▸ Task objective:
Render every line of the data below as a JSON list of strings, one string per line, leaving out blank lines.

==== Exercise data ====

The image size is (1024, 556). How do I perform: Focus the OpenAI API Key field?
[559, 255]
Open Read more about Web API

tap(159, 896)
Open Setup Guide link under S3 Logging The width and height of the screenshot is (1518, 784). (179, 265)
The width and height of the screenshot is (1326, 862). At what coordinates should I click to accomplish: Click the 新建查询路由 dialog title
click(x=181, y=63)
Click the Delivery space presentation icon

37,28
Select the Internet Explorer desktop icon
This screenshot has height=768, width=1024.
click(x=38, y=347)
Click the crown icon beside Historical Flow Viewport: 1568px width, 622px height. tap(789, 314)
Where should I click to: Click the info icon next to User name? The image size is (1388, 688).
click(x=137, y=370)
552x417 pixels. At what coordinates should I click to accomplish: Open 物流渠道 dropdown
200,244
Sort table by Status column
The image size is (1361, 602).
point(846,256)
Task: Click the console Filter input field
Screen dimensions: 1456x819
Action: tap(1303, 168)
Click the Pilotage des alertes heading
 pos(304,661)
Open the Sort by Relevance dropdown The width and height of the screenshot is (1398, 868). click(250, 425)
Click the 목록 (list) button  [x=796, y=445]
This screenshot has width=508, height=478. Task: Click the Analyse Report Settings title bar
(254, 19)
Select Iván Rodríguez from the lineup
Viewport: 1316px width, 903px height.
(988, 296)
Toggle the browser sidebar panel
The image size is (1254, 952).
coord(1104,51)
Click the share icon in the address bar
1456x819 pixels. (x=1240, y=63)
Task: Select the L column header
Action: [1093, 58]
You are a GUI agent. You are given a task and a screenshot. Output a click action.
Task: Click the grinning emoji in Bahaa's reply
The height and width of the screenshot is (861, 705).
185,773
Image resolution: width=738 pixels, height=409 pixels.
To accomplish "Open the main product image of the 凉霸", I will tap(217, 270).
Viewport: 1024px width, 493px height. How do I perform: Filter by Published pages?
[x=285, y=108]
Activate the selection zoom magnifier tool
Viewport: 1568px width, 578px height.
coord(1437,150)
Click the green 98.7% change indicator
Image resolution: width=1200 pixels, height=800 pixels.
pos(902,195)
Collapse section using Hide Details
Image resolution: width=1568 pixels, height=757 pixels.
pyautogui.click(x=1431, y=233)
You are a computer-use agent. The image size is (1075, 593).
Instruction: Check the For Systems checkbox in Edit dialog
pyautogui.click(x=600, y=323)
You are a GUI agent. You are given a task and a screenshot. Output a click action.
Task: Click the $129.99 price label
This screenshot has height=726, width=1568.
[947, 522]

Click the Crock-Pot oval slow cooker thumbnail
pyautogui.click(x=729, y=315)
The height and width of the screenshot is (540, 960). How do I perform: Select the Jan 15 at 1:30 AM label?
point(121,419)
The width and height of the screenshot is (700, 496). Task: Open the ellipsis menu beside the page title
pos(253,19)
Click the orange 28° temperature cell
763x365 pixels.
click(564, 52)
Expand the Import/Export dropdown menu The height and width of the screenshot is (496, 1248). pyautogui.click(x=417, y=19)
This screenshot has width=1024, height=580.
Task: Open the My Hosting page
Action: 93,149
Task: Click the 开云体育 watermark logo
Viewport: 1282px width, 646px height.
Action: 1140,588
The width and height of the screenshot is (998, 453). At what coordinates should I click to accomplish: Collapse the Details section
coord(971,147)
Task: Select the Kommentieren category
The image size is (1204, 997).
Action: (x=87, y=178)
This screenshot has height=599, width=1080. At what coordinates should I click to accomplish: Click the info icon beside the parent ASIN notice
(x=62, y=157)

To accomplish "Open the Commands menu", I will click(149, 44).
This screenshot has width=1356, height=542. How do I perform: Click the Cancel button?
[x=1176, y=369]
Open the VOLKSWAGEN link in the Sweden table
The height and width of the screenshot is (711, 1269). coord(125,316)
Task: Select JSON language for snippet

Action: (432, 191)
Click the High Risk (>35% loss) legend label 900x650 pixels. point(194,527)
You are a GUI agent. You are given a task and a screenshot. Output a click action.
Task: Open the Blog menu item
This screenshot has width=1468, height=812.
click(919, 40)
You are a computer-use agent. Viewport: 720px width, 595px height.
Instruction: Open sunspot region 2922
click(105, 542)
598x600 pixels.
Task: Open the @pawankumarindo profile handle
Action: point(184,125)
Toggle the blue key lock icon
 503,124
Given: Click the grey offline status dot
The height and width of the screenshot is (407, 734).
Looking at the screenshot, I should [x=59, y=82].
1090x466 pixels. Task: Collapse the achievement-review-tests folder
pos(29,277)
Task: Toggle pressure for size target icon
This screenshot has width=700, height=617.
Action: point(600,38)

====

▸ Written solution:
[
  "The image size is (1024, 556). How do I perform: Focus the OpenAI API Key field?",
  "[559, 255]",
  "Open Read more about Web API",
  "tap(159, 896)",
  "Open Setup Guide link under S3 Logging The width and height of the screenshot is (1518, 784). (179, 265)",
  "The width and height of the screenshot is (1326, 862). At what coordinates should I click to accomplish: Click the 新建查询路由 dialog title",
  "click(x=181, y=63)",
  "Click the Delivery space presentation icon",
  "37,28",
  "Select the Internet Explorer desktop icon",
  "This screenshot has height=768, width=1024.",
  "click(x=38, y=347)",
  "Click the crown icon beside Historical Flow Viewport: 1568px width, 622px height. tap(789, 314)",
  "Where should I click to: Click the info icon next to User name? The image size is (1388, 688).",
  "click(x=137, y=370)",
  "552x417 pixels. At what coordinates should I click to accomplish: Open 物流渠道 dropdown",
  "200,244",
  "Sort table by Status column",
  "The image size is (1361, 602).",
  "point(846,256)",
  "Task: Click the console Filter input field",
  "Screen dimensions: 1456x819",
  "Action: tap(1303, 168)",
  "Click the Pilotage des alertes heading",
  " pos(304,661)",
  "Open the Sort by Relevance dropdown The width and height of the screenshot is (1398, 868). click(250, 425)",
  "Click the 목록 (list) button  [x=796, y=445]",
  "This screenshot has width=508, height=478. Task: Click the Analyse Report Settings title bar",
  "(254, 19)",
  "Select Iván Rodríguez from the lineup",
  "Viewport: 1316px width, 903px height.",
  "(988, 296)",
  "Toggle the browser sidebar panel",
  "The image size is (1254, 952).",
  "coord(1104,51)",
  "Click the share icon in the address bar",
  "1456x819 pixels. (x=1240, y=63)",
  "Task: Select the L column header",
  "Action: [1093, 58]",
  "You are a GUI agent. You are given a task and a screenshot. Output a click action.",
  "Task: Click the grinning emoji in Bahaa's reply",
  "The height and width of the screenshot is (861, 705).",
  "185,773",
  "Image resolution: width=738 pixels, height=409 pixels.",
  "To accomplish \"Open the main product image of the 凉霸\", I will tap(217, 270).",
  "Viewport: 1024px width, 493px height. How do I perform: Filter by Published pages?",
  "[x=285, y=108]",
  "Activate the selection zoom magnifier tool",
  "Viewport: 1568px width, 578px height.",
  "coord(1437,150)",
  "Click the green 98.7% change indicator",
  "Image resolution: width=1200 pixels, height=800 pixels.",
  "pos(902,195)",
  "Collapse section using Hide Details",
  "Image resolution: width=1568 pixels, height=757 pixels.",
  "pyautogui.click(x=1431, y=233)",
  "You are a computer-use agent. The image size is (1075, 593).",
  "Instruction: Check the For Systems checkbox in Edit dialog",
  "pyautogui.click(x=600, y=323)",
  "You are a GUI agent. You are given a task and a screenshot. Output a click action.",
  "Task: Click the $129.99 price label",
  "This screenshot has height=726, width=1568.",
  "[947, 522]",
  "Click the Crock-Pot oval slow cooker thumbnail",
  "pyautogui.click(x=729, y=315)",
  "The height and width of the screenshot is (540, 960). How do I perform: Select the Jan 15 at 1:30 AM label?",
  "point(121,419)",
  "The width and height of the screenshot is (700, 496). Task: Open the ellipsis menu beside the page title",
  "pos(253,19)",
  "Click the orange 28° temperature cell",
  "763x365 pixels.",
  "click(564, 52)",
  "Expand the Import/Export dropdown menu The height and width of the screenshot is (496, 1248). pyautogui.click(x=417, y=19)",
  "This screenshot has width=1024, height=580.",
  "Task: Open the My Hosting page",
  "Action: 93,149",
  "Task: Click the 开云体育 watermark logo",
  "Viewport: 1282px width, 646px height.",
  "Action: 1140,588",
  "The width and height of the screenshot is (998, 453). At what coordinates should I click to accomplish: Collapse the Details section",
  "coord(971,147)",
  "Task: Select the Kommentieren category",
  "The image size is (1204, 997).",
  "Action: (x=87, y=178)",
  "This screenshot has height=599, width=1080. At what coordinates should I click to accomplish: Click the info icon beside the parent ASIN notice",
  "(x=62, y=157)",
  "To accomplish \"Open the Commands menu\", I will click(149, 44).",
  "This screenshot has width=1356, height=542. How do I perform: Click the Cancel button?",
  "[x=1176, y=369]",
  "Open the VOLKSWAGEN link in the Sweden table",
  "The height and width of the screenshot is (711, 1269). coord(125,316)",
  "Task: Select JSON language for snippet",
  "Action: (432, 191)",
  "Click the High Risk (>35% loss) legend label 900x650 pixels. point(194,527)",
  "You are a GUI agent. You are given a task and a screenshot. Output a click action.",
  "Task: Open the Blog menu item",
  "This screenshot has width=1468, height=812.",
  "click(919, 40)",
  "You are a computer-use agent. Viewport: 720px width, 595px height.",
  "Instruction: Open sunspot region 2922",
  "click(105, 542)",
  "598x600 pixels.",
  "Task: Open the @pawankumarindo profile handle",
  "Action: point(184,125)",
  "Toggle the blue key lock icon",
  " 503,124",
  "Given: Click the grey offline status dot",
  "The height and width of the screenshot is (407, 734).",
  "Looking at the screenshot, I should [x=59, y=82].",
  "1090x466 pixels. Task: Collapse the achievement-review-tests folder",
  "pos(29,277)",
  "Task: Toggle pressure for size target icon",
  "This screenshot has width=700, height=617.",
  "Action: point(600,38)"
]